Our continuing partnership with OHSU will maintain access to frontline medical changes, research and the best care available anywhere. The expanded facility will allow seamless coordination of care with physicians, surgeons and other health care professionals for nearly all levels of patient need, before birth and beyond.
The current facility can’t support the growing demand for services and providers in our area. Moreover, improvements are needed so it can survive a natural disaster. We intend to construct a facility that will take us into the next century while bringing safe, state-of-the-art health care to the Lower Columbia region.
Growing to meet the needs of our community has always been a part of our plan.
In the past three years alone, the health care industry has been challenged like never before. As a rural hospital and regional trauma center, CMH has strategically grown to meet the needs of the community. For example, in 2010, the area was served by a visiting cardiologist two days a month. Now, five providers in the CMH-OHSU Health Cardiology Clinic care for patients.
Adding services like cardiology and oncology has allowed patients to stay close to home for convenient specialty care. CMH is a health care hub for the region, and it’s imperative to grow even more.
“Our current facility has served the community well and saved many lives,” says Erik Thorsen, CEO. “In the last decade, CMH and OHSU have launched many new service lines, and we have run out of spaces to grow. We need an expansion to better serve our growing patient population.”
CMH also wants to improve the resiliency standards upon which the original hospital was built.
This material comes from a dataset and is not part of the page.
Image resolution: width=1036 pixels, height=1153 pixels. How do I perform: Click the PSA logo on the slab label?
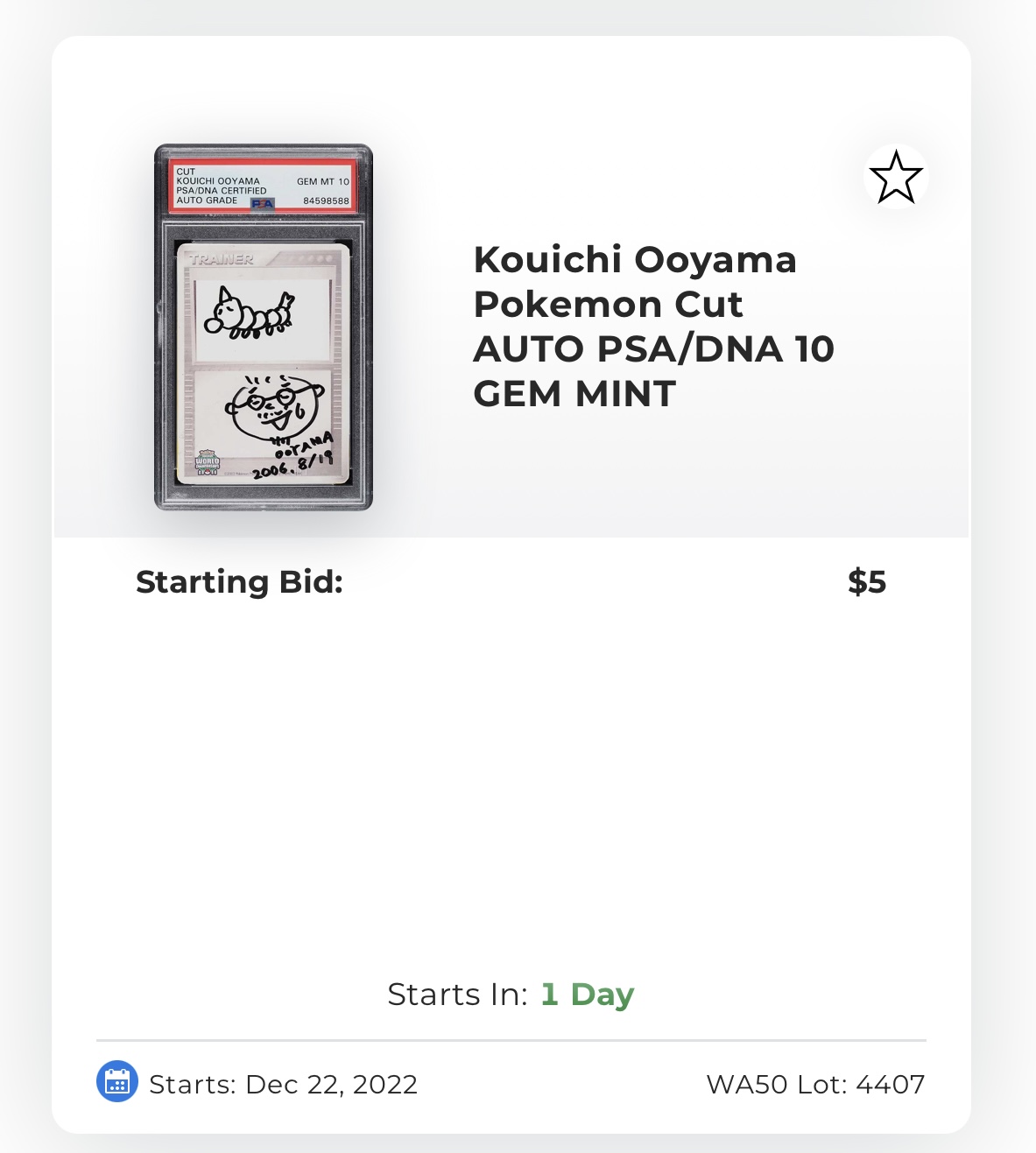(263, 203)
Since CMH opened in 1977, there have been countless advancements with seismic knowledge and standards. Now that we know more, we want CMH to be a place to seek refuge during an earthquake or tsunami, not a place that we need to evacuate.
Where we need to be
Patients come to CMH from as far away as Tillamook, Oregon, and Raymond, Washington, for specialties and services such as cancer treatment, pediatrics and pulmonology. More than 80 providers serve 35,000 patients, with numbers growing each year since 2014 (not including 2020, during the beginning of the COVID-19 pandemic).
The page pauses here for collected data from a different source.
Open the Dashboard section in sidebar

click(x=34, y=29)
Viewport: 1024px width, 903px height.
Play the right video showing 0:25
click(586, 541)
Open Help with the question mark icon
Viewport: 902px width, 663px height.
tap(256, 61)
The CMH Board of Trustees, composed of 15 volunteer community members, has a vision for the hospital’s expansion in its current location in Astoria. With a shared goal of keeping the hospital viable and ensuring the delivery of safe, quality health care services, the Board is moving forward with the BuildCMH Expansion Project.
Some people have wondered why CMH would make such a big investment in building on its present land, but it’s exactly where we need to be. Because of the level of care we provide here, our service area has grown exponentially. This is where our community needs us.
The infrastructure to respond to a disaster
The current hospital was constructed without the knowledge we have today regarding the Cascadia Subduction Zone. In case of a natural disaster, the building could sustain major damage or worse. With an updated facility, built to last and serve patients in extreme conditions, CMH will provide the infrastructure necessary to respond to such an event.
“The team of architects, engineers and contractors that we are working with has many years of experience in health care design, and they are well-versed in building for resiliency and sustainability,” says Randy McClelland, BuildCMH Expansion Project director. “We’re excited to construct not just a center for health and wellness, but also a safe harbor for the community in a disaster situation.”
The expansion will focus on structural adaptability and minimized disruptions in case of catastrophe. It will meet the highest earthquake standards, and critical functions of the facility will remain operational even in an emergency.
We’re excited to construct an innovative, resilient hospital of the future to care for many generations to come.